Yeah, so you're using the wrong temperatures to calculate the efficiency for the heat pump. They should be 400 and 225K.

https://backend.orbit.dtu.dk/ws/portalfiles/portal/149827036/Contribution_1380_final.pdf

I used equations 2, 3 and 4 on this paper.

 

[russ_watters]

https://backend.orbit.dtu.dk/ws/portalfiles/portal/149827036/Contribution_1380_final.pdf

I used equations 2, 3 and 4 on this paper.

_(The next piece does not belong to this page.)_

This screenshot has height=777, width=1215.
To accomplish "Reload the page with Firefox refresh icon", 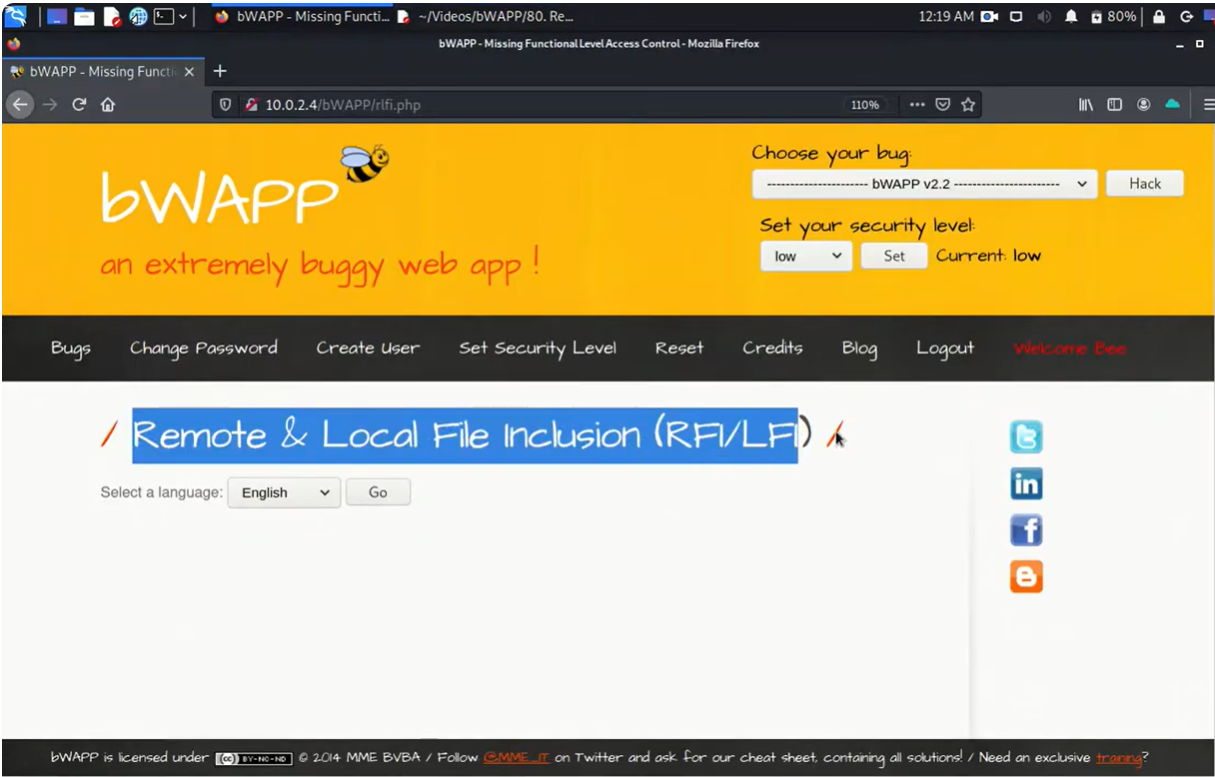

Those equations don't apply to what you are doing. The source and sink for your heat pump are the temperatures of the Stirling engine working fluid (which you aren't even looking at). You're applying the equation to calculate the mean temperature of the heat pump working fluid from its own inlet and outlet temps. That's just not what those equations are for.

That paper is still using ideal heat exchangers.

Note: I'm not sure I buy what the paper is trying to say; it says you can do better than Carnot efficiency by putting heat pumps in series. That doesn't seem right, but I don't have time to dig in right now. This problem may reduce to a question of whether you can apply the Lorenz efficiency to a heat pump while simultaneously applying a Carnot efficiency to the heat engine in order to violate conservation of energy.

Either way, in order to dig into this further I'd want to dispense with all the unnecessary complications and just use ideal cycles, constant temperatures.

 

[russ_watters]

Note: I'm not sure I buy what the paper is trying to say; it says you can do better than Carnot efficiency by putting heat pumps in series. That doesn't seem right, but I don't have time to dig in right now. This problem may reduce to a question of whether you can apply the Lorenz efficiency to a heat pump while simultaneously applying a Carnot efficiency to the heat engine in order to violate conservation of energy.

Either way, in order to dig into this further I'd want to dispense with all the unnecessary complications and just use ideal cycles, constant temperatures.

Ahh, ok, I've got it: the paper is talking about progressive cooling/heating of a source/sink. For example, if you want to heat your house from 10C to 20C if you first supply it 11C air, then 12C air, then 13C air, etc. you get higher efficiency than if you'd provided 20C air from the start. That's true, but that isn't what we are doing with your system. Your system is operating at steady state.